The current CA laws are testing case #2. In one of those cases, the departing employee was a recruiter in the company. So, the legal question is, can a recruiter be restricted to do their job (i.e. recruiting) when they join a new employer? The plaintiff’s logic is reasonable, how can you restrict my ability to do my job; after I’ve left your employ? CA has been the bellwether state for enacting legislation to protect workers’ rights. Non-competes have been outlawed in over 13 states, plus the number of states or municipalities that restrict the ability to ask for a person’s compensation prior to an offer has grown exponentially. These current cases may take a year or more to wend their way to the state supreme court, but the point is: the issue of personal control over your employment life is emerging far faster than anyone has imagined.

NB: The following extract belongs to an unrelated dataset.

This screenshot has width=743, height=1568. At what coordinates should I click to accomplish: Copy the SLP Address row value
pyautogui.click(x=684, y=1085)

Take the General Data Protection Regulation (GDPR) as an example. GDPR is an EU-wide law that grants each individual citizen the right to control the data companies have accumulated. In the Europe Union, it is very stringent; with huge penalties for violating the regulations. As my European recruiter friends tell me; they must grant full access of their database to any candidate entry, plus offer the ability for that candidate to alter or delete their information. ‘Databases’ of candidates have changed dramatically.
In the US, CA has enacted laws that have paralleled GDPR regulations, called California Consumer Privacy Act or CCPA, whereby a person can contact any social media site and receive a report of all information that site has on them; plus report where that site may have sold their information. They can also demand that they delete all information they have. It’s all about the issue of citizen rights to privacy and freedom to work where they choose. The GDPR-style of laws will continue to expand; and rightfully so, as the increasing number of people who have been harmed by exposure of their information to companies with malicious intent. The public case of interference of our 2016 election is a stunning example of how easy it is to gain access to people’s private information and wage a campaign of misinformation to influence an important decision.

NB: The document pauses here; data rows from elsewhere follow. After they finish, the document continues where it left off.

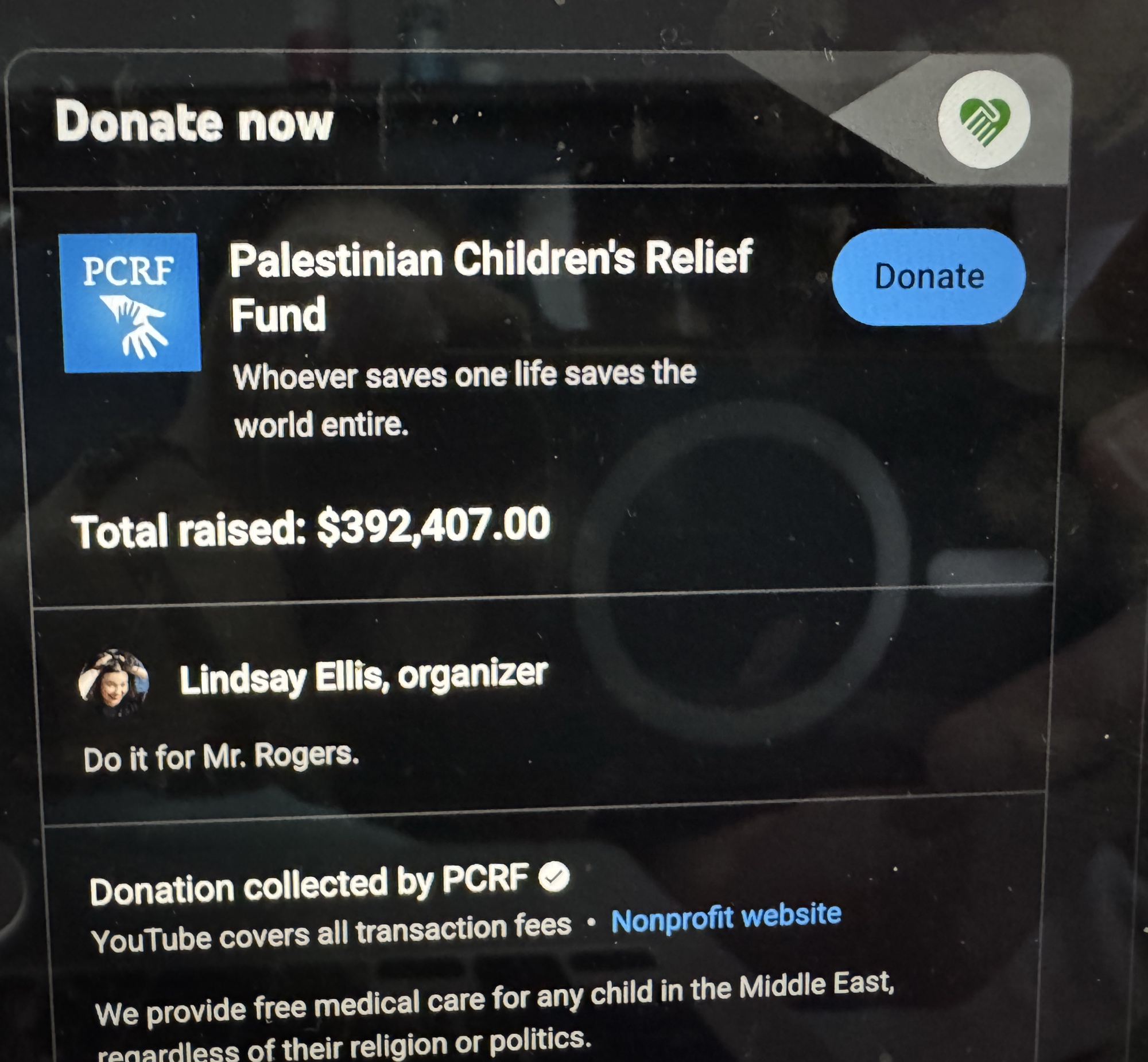Screen dimensions: 1148x1062
Task: Click the Whoever saves one life tagline
Action: click(464, 375)
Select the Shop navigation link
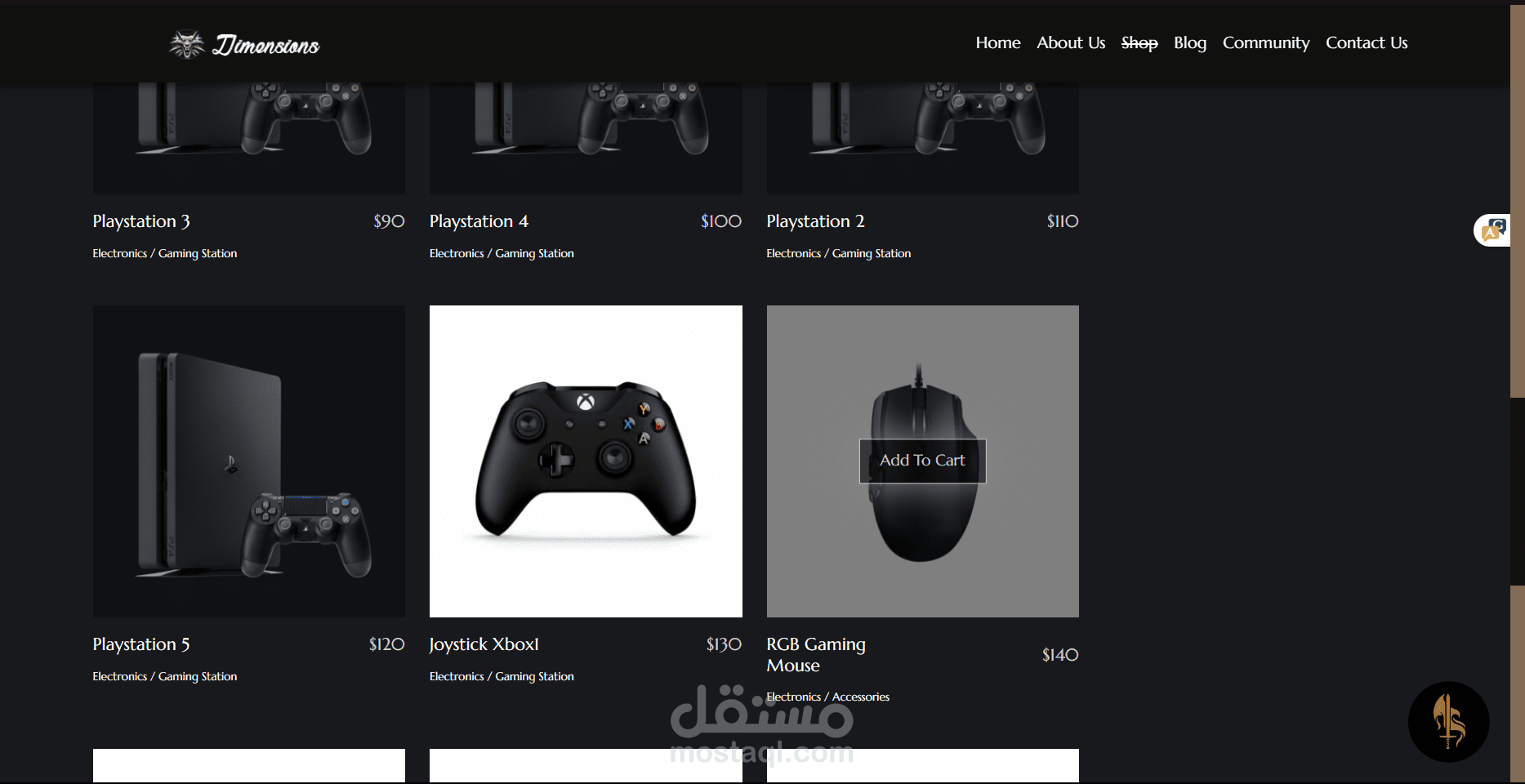Screen dimensions: 1525x784 pos(1139,42)
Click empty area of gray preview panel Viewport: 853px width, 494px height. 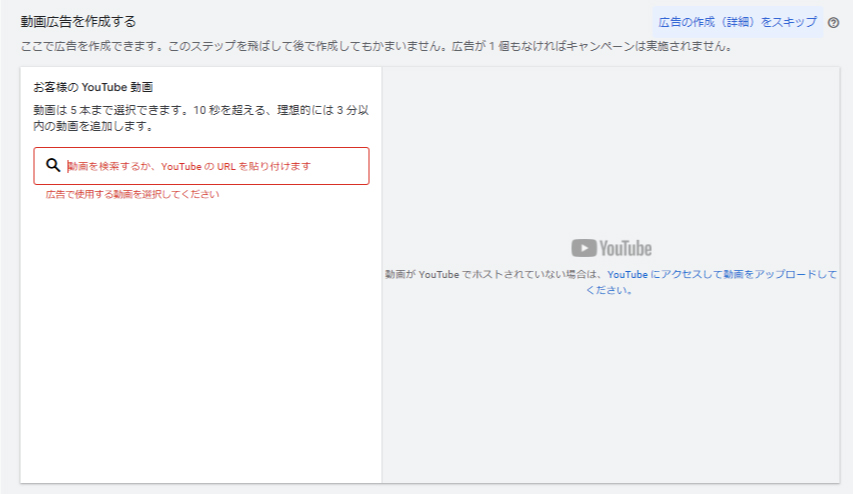610,400
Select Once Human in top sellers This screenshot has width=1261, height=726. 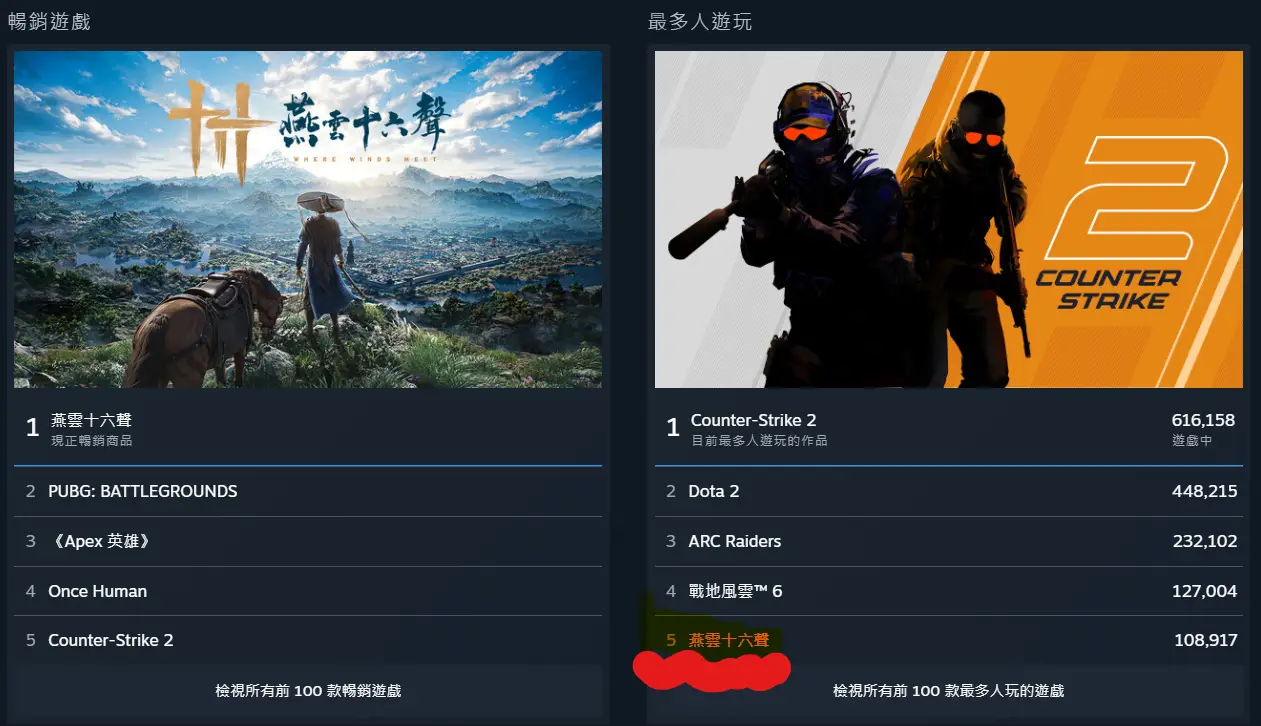tap(308, 591)
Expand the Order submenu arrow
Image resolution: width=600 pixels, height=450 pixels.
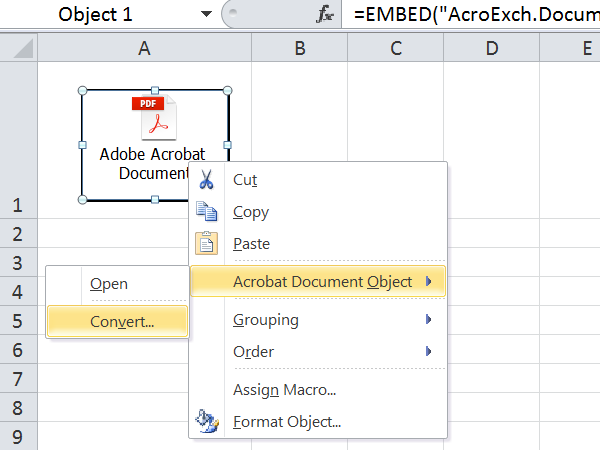(x=429, y=352)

We have all learned from the social media experiment that selling access to our information; without our consent, is a fundamental invasion of privacy. We are being tracked every day; with sensors, cameras, keystroke analyses and keyword search information that has influenced our daily lives. Depending on who you are, your race, income, sex or age, where you live, your interests, etc…a Google search will deliver different results; tied to advertising dollars and Google’s misplaced, calculated assumption of what we want to learn from that search.
Companies certainly have rights to limit the behavior of their employees; within reasonable standards and during business hours. But the law is moving quickly to restrict these legacy contracts over where you can go and who you can contact, post-employment.
In our business, we’ve changed. We no longer ask a candidate how much money they make; and surprisingly, that’s liberating for us. We’ve never recruited ‘for money’ in our history, so taking the hard money issue away allows us to devote time to the qualification process; to ensure your investment is sound, regardless of ‘the money’.
I personally feel most of this legislation is based on just doing the right thing; enabling people to control their own lives, reducing the amount of data being collected can simply be hacked or sold for reasons of malice. Let’s practice basic principles: let’s be honest, open and ethical. Attracting and retaining ethical people will make every business more successful. Drafting contracts that focus more on what can go wrong, after they’ve left, is a terrible way to begin a relationship. If people want to leave your company; let ‘em go. If you really want to retain people…respect them.
Ted Konnerth, Egret Consulting Group’s founder and Chairman of the Board, recruits on a retained basis, helping leaders in the electrical and lighting industry identify their next C and V-level hire. Ted also manages Egret’s Consulting Services division, assisting clients with Organizational strategy, Channel strategy and Succession planning. To learn how Ted can help your company view his biography, check him out on LinkedIn or email him at firstname.lastname@example.org.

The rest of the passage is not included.